朝、丁寧に整えたはずの髪が、駅に着く頃にはもうふくらんでいる。アイロンでまっすぐにしたのに、昼にはうねりが戻っている。梅雨の髪悩みは、努力不足のせいではありません。湿気と髪の関係には、はっきりとした「ワケ」があります。今回は、うねり・広がり・パサつきが起こる仕組みをひも解きながら、同じく蒸し暑い雨季を持つ韓国のヘアケア文化に学ぶ、梅雨の整え方をご紹介します。

なぜ梅雨に髪は乱れるのか──湿気と髪の関係

髪の主成分であるケラチンタンパク質は、もともと水分を吸いやすい性質を持っています。空気中の湿度が上がると、髪は周囲の水分を吸い込み、内部で形を支えている結合の一部がほどけて組み替わります。これが、うねりや広がりの正体です。

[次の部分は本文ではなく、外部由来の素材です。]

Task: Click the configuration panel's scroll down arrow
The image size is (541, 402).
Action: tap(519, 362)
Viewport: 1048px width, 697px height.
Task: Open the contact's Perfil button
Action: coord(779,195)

ここで重要なのが、髪は「均一に」水分を吸うわけではないということ。カラーやアイロンなどでダメージを受けた部分はキューティクルが開いており、そこから集中的に水分が入り込みます。健康な部分とダメージ部分とで吸湿量に差が生まれ、髪の中の水分バランスが崩れる──その「ムラ」こそが、梅雨特有の広がりやうねりを引き起こすのです。つまり、湿気に振り回されやすい髪とは、内部の水分保持力が落ち、表面のキューティクルが乱れた髪。梅雨の髪悩みの本質は、湿気そのものではなく、髪のコンディションにあります。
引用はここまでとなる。